Indoor Air Quality Concerns
Burning fuel inside your home, whether through a gas stove, fireplace, or kerosene heater, releases pollutants into the air you breathe. The main concerns are carbon monoxide, nitrogen dioxide, fine particles, and formaldehyde. Carbon monoxide is colorless and odorless; at elevated levels it causes headaches, fatigue, and nausea, and at very high concentrations it can be fatal. Nitrogen dioxide from gas stoves can damage lung tissue over time and increase the risk of respiratory infections.
Wood burning produces fine inhalable particles linked to bronchitis, asthma flare-ups, and long-term lung disease. Young children, people with asthma, and anyone with existing heart or lung conditions are especially vulnerable. Proper ventilation, range hoods that vent outdoors, and working carbon monoxide detectors are the practical defenses. The shift toward electric cooking and heating partly reflects growing awareness of these indoor air quality risks.
Ways to Reduce Domestic Energy Use
Because heating and cooling consume more than half of household energy, that’s where the largest savings hide. Sealing air leaks around windows, doors, and ducts is one of the cheapest improvements. Adding attic insulation reduces heat loss in winter and heat gain in summer. Upgrading to a heat pump, which moves heat rather than generating it by burning fuel, can cut heating energy use significantly compared to a furnace.
Smart thermostats offer a more modest but effortless improvement. ENERGY STAR-certified models reduce heating run time by about 8% and cooling run time by about 10%, translating to roughly $50 per year in savings on average. The real value is consistency: the thermostat automatically adjusts when you leave or sleep, eliminating the energy wasted by heating or cooling an empty house.
For appliances, replacing an old refrigerator or clothes dryer with an energy-efficient model chips away at the remaining 23% of consumption. LED lighting uses a fraction of the electricity of older bulbs and lasts years longer. None of these changes is dramatic on its own, but stacking several of them can cut total domestic energy use by 20% to 30%, lowering both your bills and your household’s environmental impact.
Building Codes and Efficiency Standards
New homes are built to stricter energy standards than homes from even a decade ago. The 2021 International Energy Conservation Code is now the baseline for federally financed housing in the U.S., covering insulation levels, window performance, air sealing, and mechanical system efficiency. Compliance deadlines for several federal housing programs, including FHA-insured single family and multifamily construction, extend through December 31, 2026, giving builders time to adjust.

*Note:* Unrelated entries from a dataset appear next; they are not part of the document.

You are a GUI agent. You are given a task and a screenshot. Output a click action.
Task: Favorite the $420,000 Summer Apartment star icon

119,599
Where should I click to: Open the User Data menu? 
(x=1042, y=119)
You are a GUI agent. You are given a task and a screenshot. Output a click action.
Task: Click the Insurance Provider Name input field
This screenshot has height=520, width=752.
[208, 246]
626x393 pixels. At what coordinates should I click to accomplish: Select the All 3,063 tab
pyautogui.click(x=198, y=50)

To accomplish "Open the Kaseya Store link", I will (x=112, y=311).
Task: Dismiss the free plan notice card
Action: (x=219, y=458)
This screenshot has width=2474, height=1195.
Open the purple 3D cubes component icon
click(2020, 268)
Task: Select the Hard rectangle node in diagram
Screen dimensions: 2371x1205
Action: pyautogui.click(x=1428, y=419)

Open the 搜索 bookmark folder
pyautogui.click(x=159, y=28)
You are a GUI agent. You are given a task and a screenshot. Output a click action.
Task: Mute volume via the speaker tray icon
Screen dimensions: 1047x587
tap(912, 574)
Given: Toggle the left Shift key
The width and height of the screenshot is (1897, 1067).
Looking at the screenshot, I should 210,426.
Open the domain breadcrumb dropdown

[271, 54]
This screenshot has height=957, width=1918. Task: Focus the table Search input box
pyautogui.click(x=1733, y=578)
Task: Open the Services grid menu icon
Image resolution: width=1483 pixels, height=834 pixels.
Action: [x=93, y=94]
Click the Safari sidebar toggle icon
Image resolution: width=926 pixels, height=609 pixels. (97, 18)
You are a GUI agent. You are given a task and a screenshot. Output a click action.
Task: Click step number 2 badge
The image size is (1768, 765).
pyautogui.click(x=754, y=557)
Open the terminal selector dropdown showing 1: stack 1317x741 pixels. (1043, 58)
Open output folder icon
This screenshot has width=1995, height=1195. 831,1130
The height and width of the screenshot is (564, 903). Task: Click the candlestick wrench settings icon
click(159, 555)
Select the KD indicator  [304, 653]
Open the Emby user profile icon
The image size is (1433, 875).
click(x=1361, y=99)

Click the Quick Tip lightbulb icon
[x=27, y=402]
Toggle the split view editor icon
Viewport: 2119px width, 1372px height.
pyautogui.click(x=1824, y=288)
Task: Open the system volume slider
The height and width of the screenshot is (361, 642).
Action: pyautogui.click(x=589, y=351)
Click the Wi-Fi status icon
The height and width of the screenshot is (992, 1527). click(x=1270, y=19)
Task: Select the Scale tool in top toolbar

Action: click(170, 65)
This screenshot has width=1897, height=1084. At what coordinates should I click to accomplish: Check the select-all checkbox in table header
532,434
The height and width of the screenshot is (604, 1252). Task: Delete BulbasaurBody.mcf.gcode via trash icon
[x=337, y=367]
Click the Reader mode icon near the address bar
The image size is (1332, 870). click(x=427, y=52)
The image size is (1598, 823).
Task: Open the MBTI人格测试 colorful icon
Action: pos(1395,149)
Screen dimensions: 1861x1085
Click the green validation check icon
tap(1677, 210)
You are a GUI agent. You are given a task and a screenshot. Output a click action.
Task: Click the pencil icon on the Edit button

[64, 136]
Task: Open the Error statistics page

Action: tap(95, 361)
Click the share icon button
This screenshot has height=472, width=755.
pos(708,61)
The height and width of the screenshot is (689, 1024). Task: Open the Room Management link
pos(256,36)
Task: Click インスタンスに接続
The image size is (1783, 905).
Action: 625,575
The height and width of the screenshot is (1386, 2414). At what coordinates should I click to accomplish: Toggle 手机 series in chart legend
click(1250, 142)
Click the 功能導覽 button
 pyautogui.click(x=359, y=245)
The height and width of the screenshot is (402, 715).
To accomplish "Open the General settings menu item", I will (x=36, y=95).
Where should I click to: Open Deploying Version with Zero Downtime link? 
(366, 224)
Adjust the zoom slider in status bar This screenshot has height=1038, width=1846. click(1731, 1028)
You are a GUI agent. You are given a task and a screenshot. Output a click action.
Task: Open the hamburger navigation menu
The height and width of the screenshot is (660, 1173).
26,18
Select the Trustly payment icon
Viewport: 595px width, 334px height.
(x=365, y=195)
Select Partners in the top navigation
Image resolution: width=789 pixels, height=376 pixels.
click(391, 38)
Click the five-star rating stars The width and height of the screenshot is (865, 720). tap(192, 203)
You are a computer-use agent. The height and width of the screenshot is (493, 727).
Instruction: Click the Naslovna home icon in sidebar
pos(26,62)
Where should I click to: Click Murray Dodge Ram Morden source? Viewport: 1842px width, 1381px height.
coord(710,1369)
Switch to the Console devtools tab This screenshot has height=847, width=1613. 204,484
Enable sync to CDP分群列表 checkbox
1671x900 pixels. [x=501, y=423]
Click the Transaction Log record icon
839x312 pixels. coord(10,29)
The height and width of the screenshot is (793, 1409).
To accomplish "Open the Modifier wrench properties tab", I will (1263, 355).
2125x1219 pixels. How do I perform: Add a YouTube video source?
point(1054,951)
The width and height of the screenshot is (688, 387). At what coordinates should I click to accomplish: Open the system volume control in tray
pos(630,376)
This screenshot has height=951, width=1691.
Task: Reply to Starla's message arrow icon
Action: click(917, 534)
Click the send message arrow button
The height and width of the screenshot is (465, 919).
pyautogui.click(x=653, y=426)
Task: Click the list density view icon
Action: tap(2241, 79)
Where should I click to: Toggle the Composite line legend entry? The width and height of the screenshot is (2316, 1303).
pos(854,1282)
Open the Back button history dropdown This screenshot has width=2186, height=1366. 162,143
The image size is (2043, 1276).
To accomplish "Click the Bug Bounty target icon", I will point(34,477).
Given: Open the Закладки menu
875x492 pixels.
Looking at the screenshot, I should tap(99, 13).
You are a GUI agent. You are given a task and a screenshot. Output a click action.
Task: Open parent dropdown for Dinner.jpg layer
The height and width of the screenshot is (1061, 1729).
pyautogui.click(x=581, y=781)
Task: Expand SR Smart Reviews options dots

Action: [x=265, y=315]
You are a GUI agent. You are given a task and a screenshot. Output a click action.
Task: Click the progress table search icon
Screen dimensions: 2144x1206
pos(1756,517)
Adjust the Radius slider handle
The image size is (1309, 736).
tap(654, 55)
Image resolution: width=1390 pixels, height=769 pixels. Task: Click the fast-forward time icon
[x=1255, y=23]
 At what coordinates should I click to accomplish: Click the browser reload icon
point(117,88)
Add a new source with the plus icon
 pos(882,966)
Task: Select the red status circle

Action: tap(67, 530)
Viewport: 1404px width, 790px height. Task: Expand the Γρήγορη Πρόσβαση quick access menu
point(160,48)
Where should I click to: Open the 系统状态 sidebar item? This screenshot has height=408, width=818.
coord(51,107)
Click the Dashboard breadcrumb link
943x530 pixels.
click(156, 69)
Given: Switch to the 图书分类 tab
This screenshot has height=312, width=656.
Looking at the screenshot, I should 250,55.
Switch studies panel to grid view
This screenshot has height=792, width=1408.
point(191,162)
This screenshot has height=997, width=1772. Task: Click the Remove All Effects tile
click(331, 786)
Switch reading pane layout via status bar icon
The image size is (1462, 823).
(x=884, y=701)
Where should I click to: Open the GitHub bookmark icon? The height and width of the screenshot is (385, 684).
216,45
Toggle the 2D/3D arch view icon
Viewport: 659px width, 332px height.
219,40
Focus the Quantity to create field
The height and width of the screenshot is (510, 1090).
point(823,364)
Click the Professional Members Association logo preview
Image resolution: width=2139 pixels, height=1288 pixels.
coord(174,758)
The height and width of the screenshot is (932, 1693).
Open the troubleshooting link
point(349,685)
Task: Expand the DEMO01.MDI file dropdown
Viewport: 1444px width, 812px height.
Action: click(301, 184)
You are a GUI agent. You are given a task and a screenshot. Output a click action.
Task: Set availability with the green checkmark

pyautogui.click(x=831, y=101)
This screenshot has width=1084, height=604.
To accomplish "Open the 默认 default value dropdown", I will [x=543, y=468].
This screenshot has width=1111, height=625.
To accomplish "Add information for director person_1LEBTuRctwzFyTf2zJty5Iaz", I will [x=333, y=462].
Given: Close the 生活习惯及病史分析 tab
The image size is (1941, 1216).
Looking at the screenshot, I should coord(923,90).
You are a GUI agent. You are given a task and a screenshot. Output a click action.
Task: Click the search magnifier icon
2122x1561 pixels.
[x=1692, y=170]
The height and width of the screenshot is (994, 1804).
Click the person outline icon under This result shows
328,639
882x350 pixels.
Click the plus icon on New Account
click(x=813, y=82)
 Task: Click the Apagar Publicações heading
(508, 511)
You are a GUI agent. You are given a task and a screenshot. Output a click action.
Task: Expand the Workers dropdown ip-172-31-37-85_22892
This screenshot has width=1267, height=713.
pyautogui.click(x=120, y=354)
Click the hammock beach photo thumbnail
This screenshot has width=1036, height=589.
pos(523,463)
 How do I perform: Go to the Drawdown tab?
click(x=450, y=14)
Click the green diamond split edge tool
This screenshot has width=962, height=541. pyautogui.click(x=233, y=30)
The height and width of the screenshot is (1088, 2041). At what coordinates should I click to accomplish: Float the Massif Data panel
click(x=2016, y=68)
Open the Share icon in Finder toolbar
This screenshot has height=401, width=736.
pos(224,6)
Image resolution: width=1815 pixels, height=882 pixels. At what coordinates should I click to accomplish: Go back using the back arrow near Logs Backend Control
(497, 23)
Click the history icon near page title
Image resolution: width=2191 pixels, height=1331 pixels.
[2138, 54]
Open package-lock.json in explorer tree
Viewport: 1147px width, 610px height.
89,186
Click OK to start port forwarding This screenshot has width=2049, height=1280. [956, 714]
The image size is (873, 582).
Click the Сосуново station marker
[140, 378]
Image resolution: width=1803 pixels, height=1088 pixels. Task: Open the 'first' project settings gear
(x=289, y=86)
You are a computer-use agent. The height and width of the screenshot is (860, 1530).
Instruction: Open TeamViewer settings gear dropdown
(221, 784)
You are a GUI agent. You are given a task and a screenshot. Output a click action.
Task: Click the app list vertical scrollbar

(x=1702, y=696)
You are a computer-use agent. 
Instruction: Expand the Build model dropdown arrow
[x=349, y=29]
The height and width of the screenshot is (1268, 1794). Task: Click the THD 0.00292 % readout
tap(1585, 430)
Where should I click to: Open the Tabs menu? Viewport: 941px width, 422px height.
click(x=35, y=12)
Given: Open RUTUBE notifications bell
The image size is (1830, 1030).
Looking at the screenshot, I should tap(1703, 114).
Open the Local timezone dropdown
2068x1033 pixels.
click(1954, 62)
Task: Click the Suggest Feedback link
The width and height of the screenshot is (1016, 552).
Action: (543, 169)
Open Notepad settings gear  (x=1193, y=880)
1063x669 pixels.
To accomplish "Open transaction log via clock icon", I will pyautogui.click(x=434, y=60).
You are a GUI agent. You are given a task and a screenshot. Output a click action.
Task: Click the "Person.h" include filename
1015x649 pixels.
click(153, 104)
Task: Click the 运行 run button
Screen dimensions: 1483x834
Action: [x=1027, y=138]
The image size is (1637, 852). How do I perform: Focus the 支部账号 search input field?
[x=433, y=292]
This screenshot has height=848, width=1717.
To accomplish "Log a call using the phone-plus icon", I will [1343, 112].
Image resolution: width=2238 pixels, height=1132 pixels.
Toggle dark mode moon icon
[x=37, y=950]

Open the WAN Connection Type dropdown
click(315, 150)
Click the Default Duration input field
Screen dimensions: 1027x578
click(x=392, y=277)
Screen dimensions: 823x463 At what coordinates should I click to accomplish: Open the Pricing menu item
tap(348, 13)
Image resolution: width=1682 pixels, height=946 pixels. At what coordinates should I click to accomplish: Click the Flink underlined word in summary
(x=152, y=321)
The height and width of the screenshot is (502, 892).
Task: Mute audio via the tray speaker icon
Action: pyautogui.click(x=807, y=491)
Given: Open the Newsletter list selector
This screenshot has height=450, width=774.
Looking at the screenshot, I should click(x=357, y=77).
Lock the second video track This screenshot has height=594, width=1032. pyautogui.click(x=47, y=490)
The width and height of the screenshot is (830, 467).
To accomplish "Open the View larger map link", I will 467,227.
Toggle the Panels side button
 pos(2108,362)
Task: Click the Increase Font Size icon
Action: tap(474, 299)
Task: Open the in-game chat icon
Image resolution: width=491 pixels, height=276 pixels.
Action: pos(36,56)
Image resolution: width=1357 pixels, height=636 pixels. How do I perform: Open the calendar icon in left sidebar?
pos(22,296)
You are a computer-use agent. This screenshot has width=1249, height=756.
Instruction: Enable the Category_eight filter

These codes primarily affect new construction, but they signal the direction for the broader housing market. Many states adopt updated energy codes independently, meaning even privately financed homes increasingly must meet higher efficiency thresholds. For homeowners in older buildings, the gap between current performance and modern code requirements highlights where retrofits will have the biggest payoff.